:: ABOUT THIS EXERCISE ::
Begin at the line below that has "This screenshot has height=800, width=450.". Stop after the line that has "Open the Google", repeating each line exactly and leaving out the pictures.

======== TASK INPUT

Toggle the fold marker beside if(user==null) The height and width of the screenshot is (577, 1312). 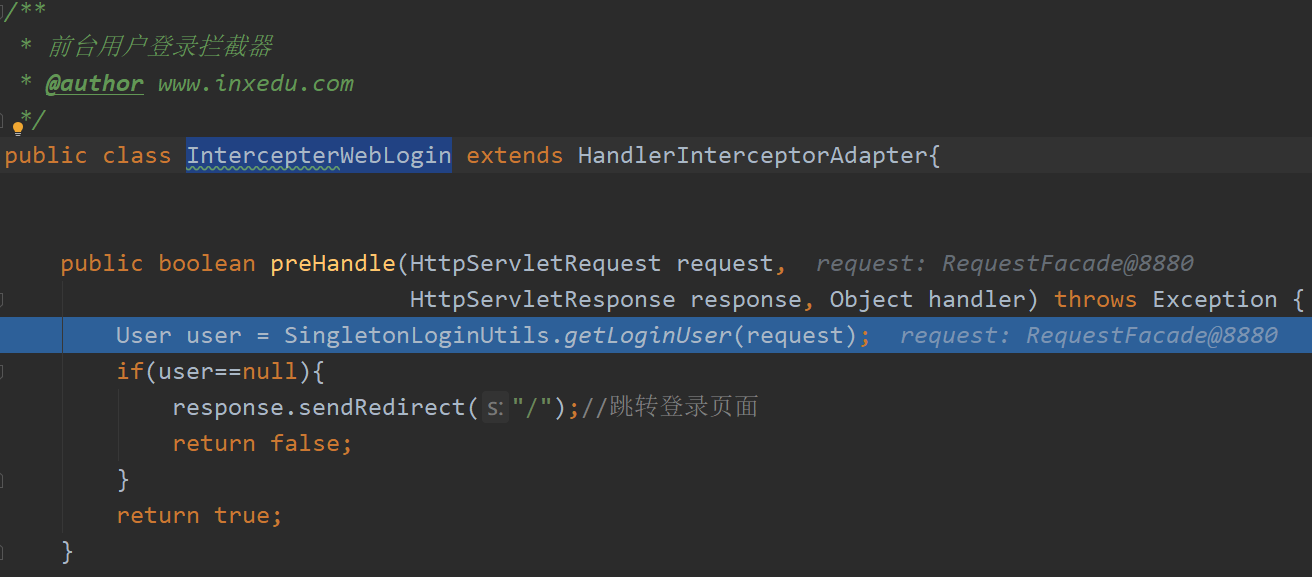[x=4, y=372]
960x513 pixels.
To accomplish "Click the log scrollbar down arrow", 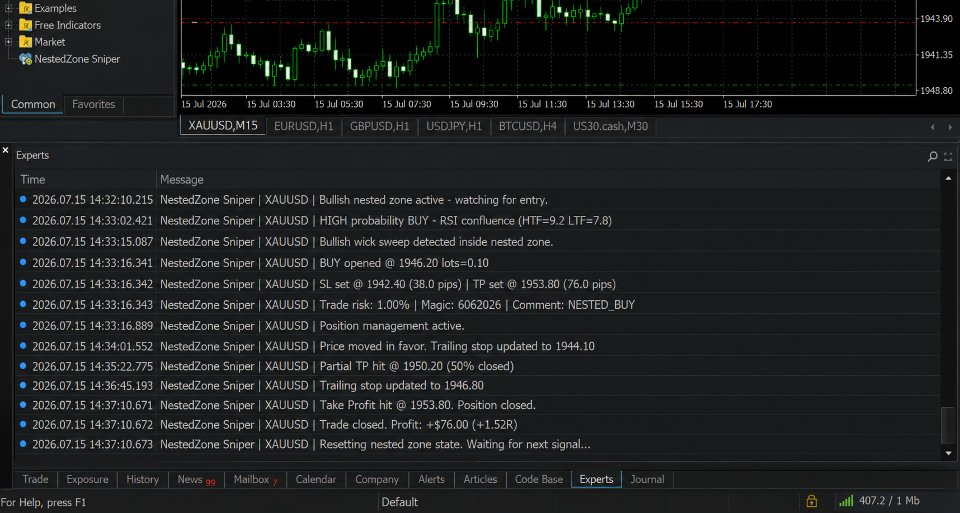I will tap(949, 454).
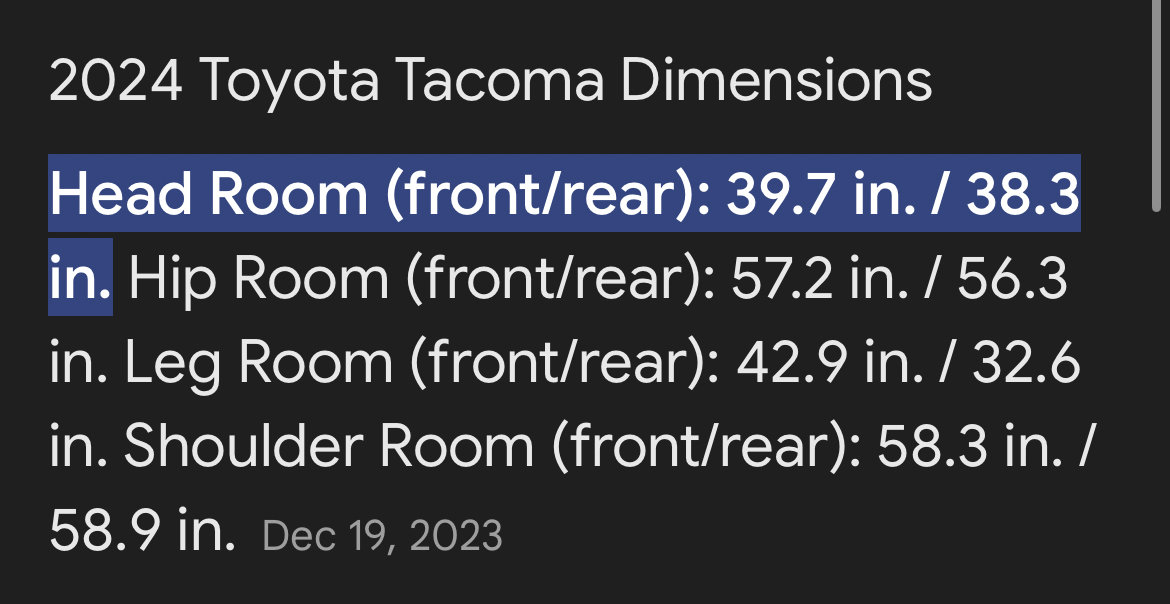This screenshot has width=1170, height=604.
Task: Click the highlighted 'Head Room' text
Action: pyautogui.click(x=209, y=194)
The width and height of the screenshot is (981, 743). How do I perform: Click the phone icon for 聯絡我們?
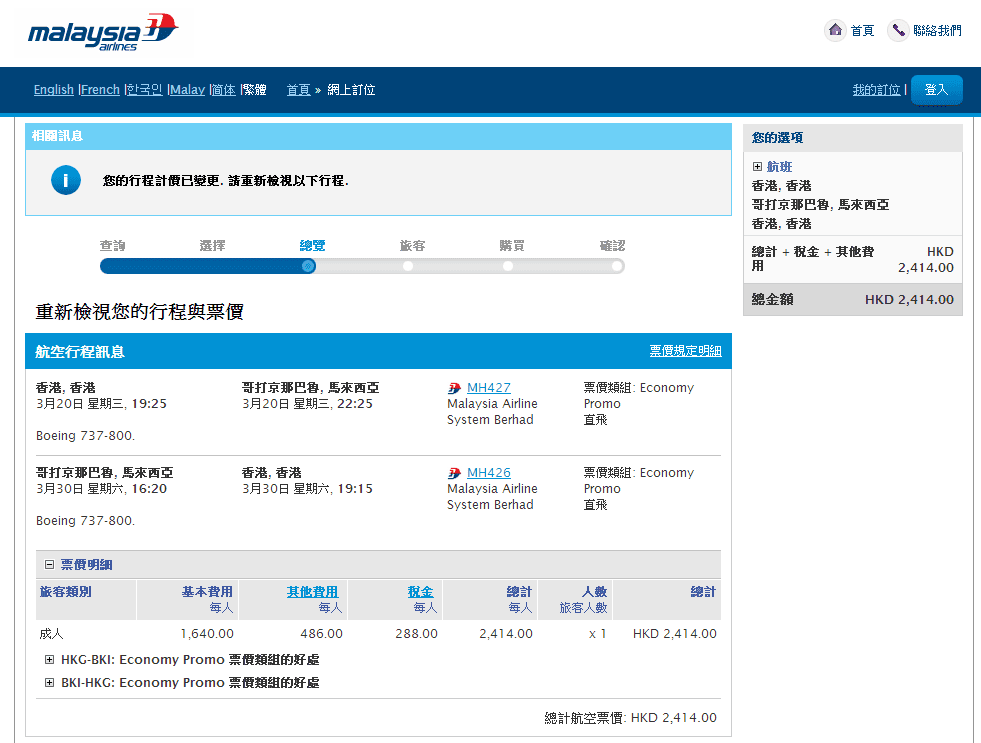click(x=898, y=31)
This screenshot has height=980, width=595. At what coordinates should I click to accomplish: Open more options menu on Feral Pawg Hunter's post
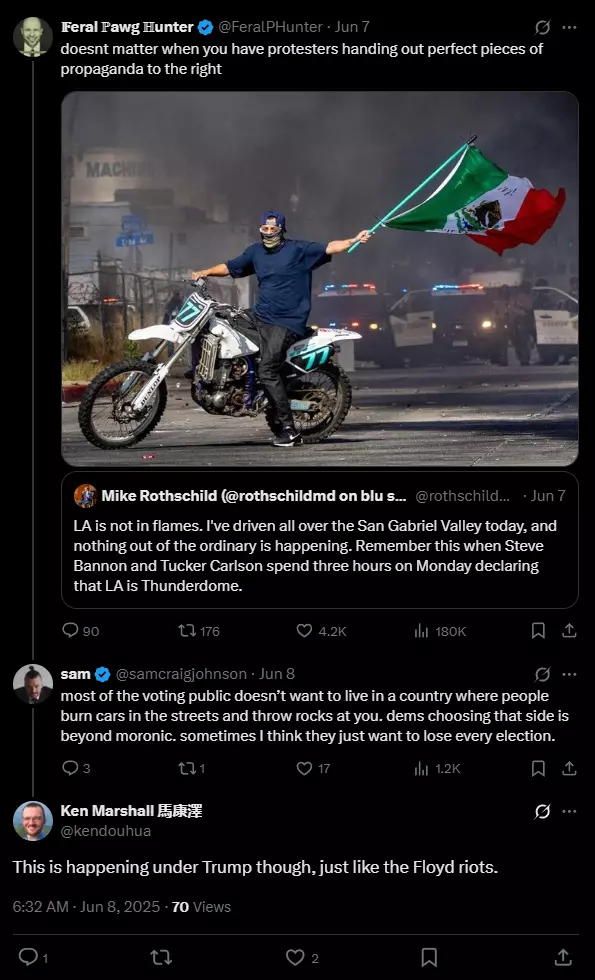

================
======== TASK INPUT

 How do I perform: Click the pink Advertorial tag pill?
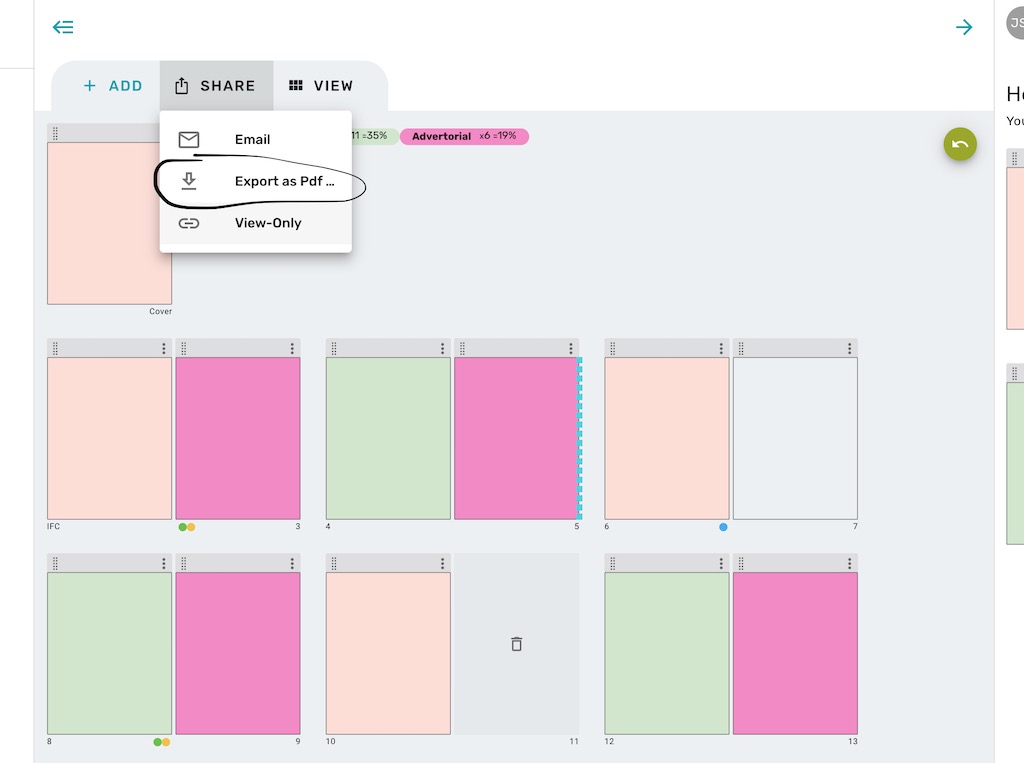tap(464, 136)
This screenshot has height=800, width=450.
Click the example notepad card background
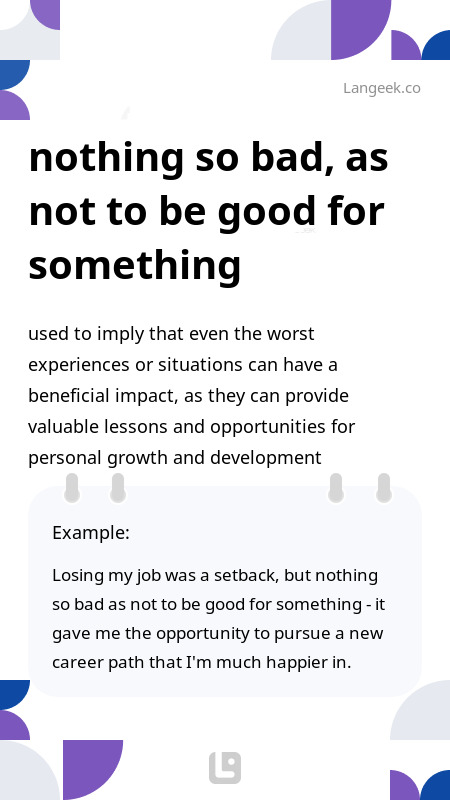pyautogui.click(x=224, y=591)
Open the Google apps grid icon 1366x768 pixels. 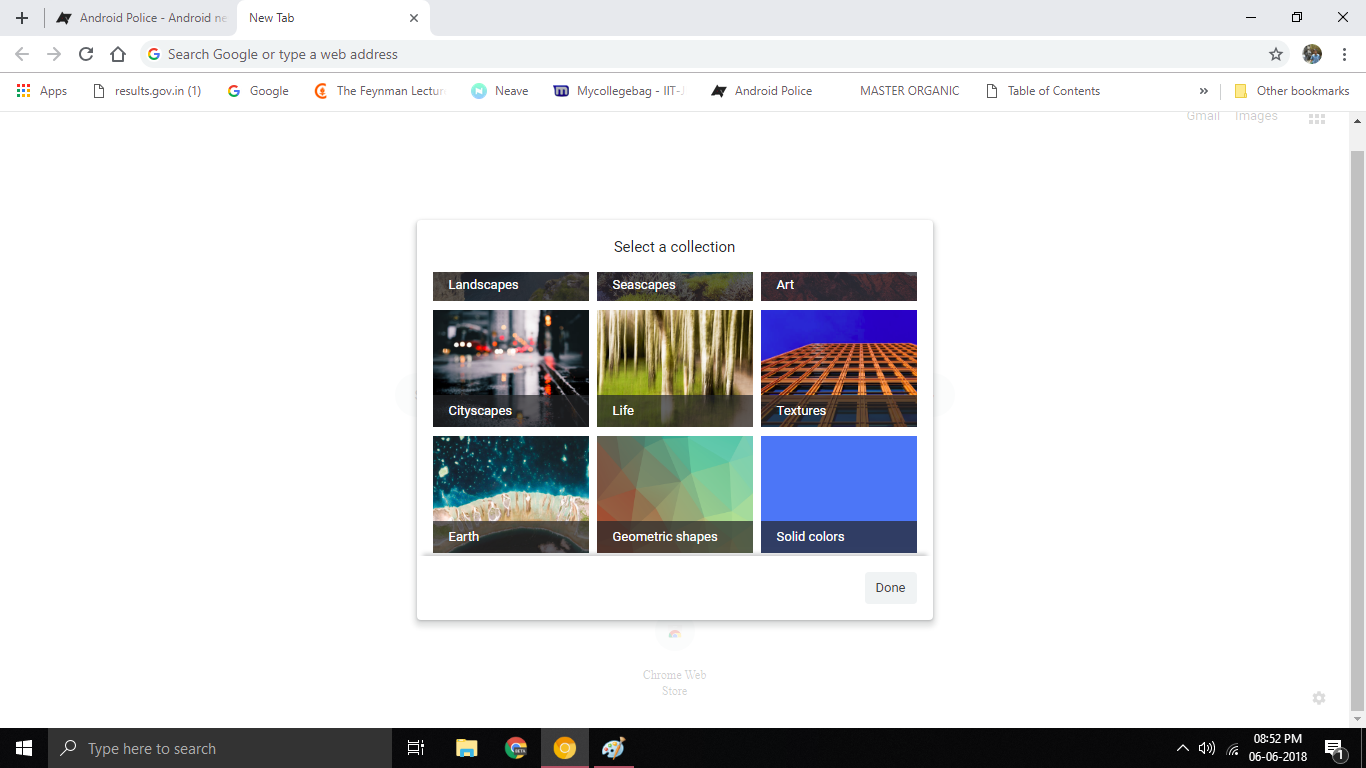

================

:: ANSWER TO THE PROBLEM ::
This screenshot has height=800, width=450.
Click the example notepad card background
pyautogui.click(x=224, y=591)
Open the Google apps grid icon 1366x768 pixels. 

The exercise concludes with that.